Premier importateur mondial à la fois de pétrole et de gaz naturel liquéfié, la Chine est particulièrement exposée au blocage de fait du détroit d’Ormuz imposé par l’Iran. Une manœuvre destinée à prendre en otage l’approvisionnement mondial en hydrocarbures et les économies du Golfe en réponse à l’offensive menée par les Etats-Unis et Israël. La deuxième économie de la planète dépend à 45 % du pétrole passant par ce point névralgique.
La stratégie iranienne est kamikaze, même si le pays avait fortement augmenté ses chargements pétroliers pour engranger des revenus dans les semaines précédant la guerre, à mesure que Washington déployait ses forces dans la région. Mais la menace désormais brandie sur ce corridor stratégique a sans doute coupé l’Iran de son propre débouché principal : la Chine, qui absorbait plus de 80 % de son brut par le biais d’un réseau de petites raffineries, moins vulnérables aux sanctions américaines que les grandes compagnies nationales.
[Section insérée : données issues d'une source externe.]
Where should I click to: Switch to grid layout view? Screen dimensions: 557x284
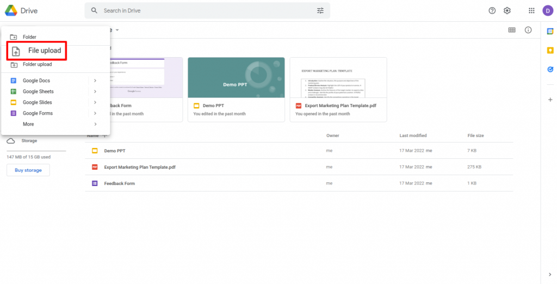[x=512, y=30]
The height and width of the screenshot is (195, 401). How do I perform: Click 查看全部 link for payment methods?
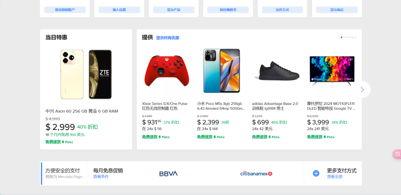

La Chine a annoncé dépêcher dans la région son envoyé spécial pour le Moyen-Orient, Zhai Jun, sans préciser les pays qu’il compte visiter. Pékin, qui se garde de toute alliance militaire mais cultive des liens diplomatiques avec Téhéran ainsi qu’avec les monarchies du Golfe, s’irrite d’être entraîné dans une crise révélant sa dépendance aux échanges mondiaux et répète l’importance d’assurer le maintien de la navigation. Si Téhéran a explicitement menacé les cargos occidentaux et israéliens, sans viser directement les navires chinois, le risque a néanmoins paralysé une large part du commerce maritime.